Things are changeing so rapidly.
Our village home has a thatch - good forest grass thatch that keeps the place cool and wonderful. But the thatchers are a dwindling community. Two are too old, and the only available thatcher (middle age) is a drunk. The quality of thatching has been falling over years. They say that a good thatch has a lifetime of thirty years, traditionally. In our case it lasted for 10 years. then we re-thatched, and its lasted for 5 years.
Lakshmamma (seventy years and old and wise) was telling me not not go for thatch. She says, that the quality of tying it needs will be compromised, and the roof will then slip slowly, and its life will be drastically lower. She tells me that times have changed.
So do we go for a 'cement house' (as the village so fervently advises) , or for a 'tin roof' ... i suppose it hardly matters. The larger reality of sustainable skills getting so rapidly lost, and of employment generating activities dying out is the only concern. The last person who could weave rope beds is dead. The persons who have made lime from limestone are on their last leg ...

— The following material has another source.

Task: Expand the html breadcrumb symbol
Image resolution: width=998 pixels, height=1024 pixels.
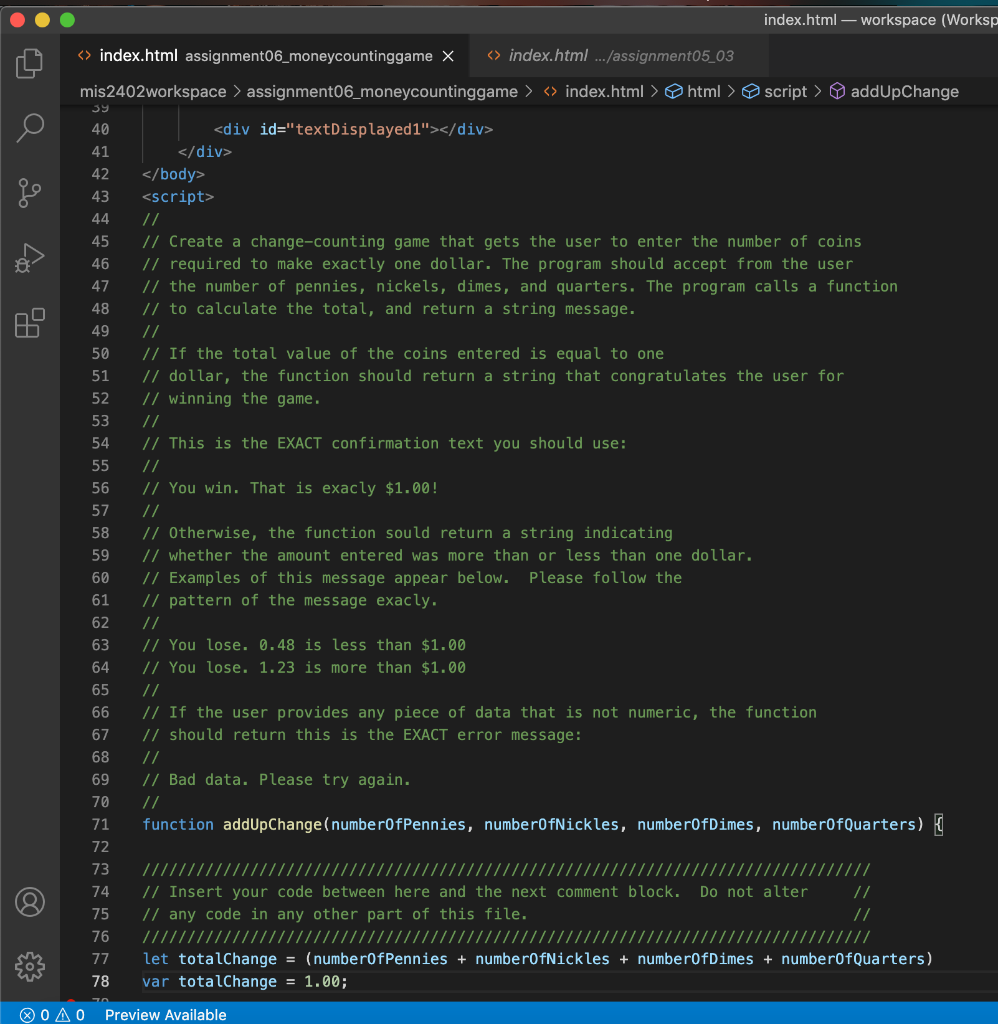Action: pyautogui.click(x=703, y=92)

The inexorableness of modernity.
Our roof was of bodha, the forest grass. This is the traditional roofing in our villages, and would if well done last for thirty years.
When we built our home in 1995, the thatching done lasted till 2010, for fifteen years. The reroofing we did lasted for five years till 2015. But by 2015 the labour costs made cutting and getting bodha from the forest almost prohibitive. Still I was unable to let go mentally. Then Laksmamma, old and wise, explained to me that the thatchers are also weaker in their skills now as the older thatchers cannot thatch anymore. And that if the tying is not done with skill and tightness, the roof will slide down and not last long.
After much agonising we finally decided that we could not afford the huge cost for a possible life period of a few years. We juggled with potter tiles as an option, but as that is not a local roof, again maintainance costs could be high. Given financial constraints, we decided that following local norms would be most viable. That is this ungainly blue roof now ! That I am totally ashamed of.
It is very hard to stand alone - even practically. When the whole village was thatched, the thatchers were a live community, and the skills were retained. As everyone went towards the government subsidised, and mainstream promoted, small housing colony rooms, the thatchers lost their cliente and moved to labour and other occupations. They made sure their children would not become thatchers, and 'schooled' them. A sustainable, and environmentally correct, skill has almost died today. The loss is inestimable.